Scope: Gemma 4 base model architecture and the QAT pipeline that produces the four checkpoint types. Comparison of base Gemma 4 vs QAT variants across accuracy, memory, and inference speed. EmbeddingGemma (the QAT embedding model) briefly covered. The TPU vs GPU comparison paper (arXiv:2605.25645) and the Gemma 4/Phi-4/Qwen3 comparison (arXiv:2604.07035) are used for context and benchmarks.

What It Actually Does

Gemma 4 base family (released April 2, 2026):

Model	Total Params	Active Params	Context	Modalities	Memory (FP16)
E2B	~2B	~2B	128K	Vision + Audio + Text	~4 GB
E4B	~4B	~4B	128K	Vision + Audio + Text	~8 GB
12B	12B	12B	128K	Vision + Text	~24 GB
26B A4B	26B	3.8B (MoE)	256K	Vision + Text	~52 GB
31B	31B	31B	256K	Vision + Text	~62 GB

Gemma 4 QAT checkpoints (released June 5, 2026):

Format	Use Case	Memory (31B)	Tools
-gguf (Q4_0)	Drop-in local inference	~18 GB	llama.cpp, Ollama, MLX
-compressed-tensors	Production serving	~18 GB	vLLM
-unquantized	Custom compilation, speculative decoding	~62 GB (BF16 from QAT pipeline)	Any
-mobile-transformers	On-device (E2B/E4B only)	~1 GB (E2B)	MediaPipe, LiteRT

The "E" in E2B and E4B stands for effective: Per-Layer Embeddings (PLE) feed a secondary embedding signal into every decoder layer, giving these models the representational depth of a larger parameter count while remaining physically small. E2B at 2-bit mobile quantization fits in 1GB of RAM.
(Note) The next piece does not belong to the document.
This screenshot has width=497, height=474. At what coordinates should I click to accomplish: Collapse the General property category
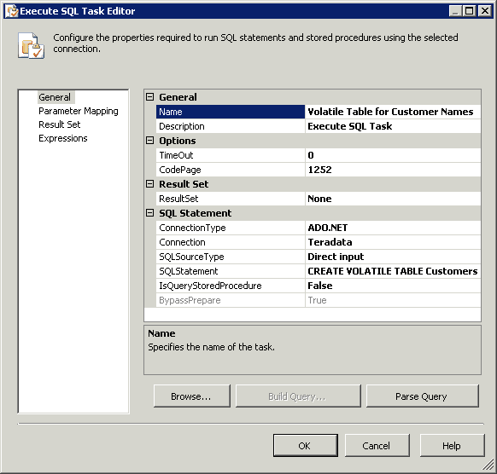click(x=149, y=97)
The Architecture, Unpacked

Focus on the QAT fine-tuning loss target. The model distills FROM ITSELF: the non-quantized checkpoint's output probabilities are the training signal, not ground truth labels. This means the quantized model is specifically trained to match the full-precision model's behavior, not just to minimize cross-entropy on training data.

The Code, Annotated

Snippet One: Loading Gemma 4 QAT vs Base Model (the Decision Tree)

# Gemma 4 QAT deployment: choosing the right checkpoint format
# Source: ai.google.dev/gemma/docs/core + HuggingFace model pages (Apache 2.0)
# The format you choose determines memory, quality, and tool compatibility

from transformers import AutoModelForCausalLM, AutoTokenizer, BitsAndBytesConfig
import torch

# ─── OPTION 1: QAT GGUF via llama.cpp / Ollama (RECOMMENDED for local) ───────
# For most users who want Q4_0 quality with minimal setup:
# $ ollama run google/gemma4-31b-qat   (once Ollama ships the model tag)
# $ llama-cli -m gemma-4-31b-it-qat-q4_0.gguf -p "Explain QAT in 3 sentences"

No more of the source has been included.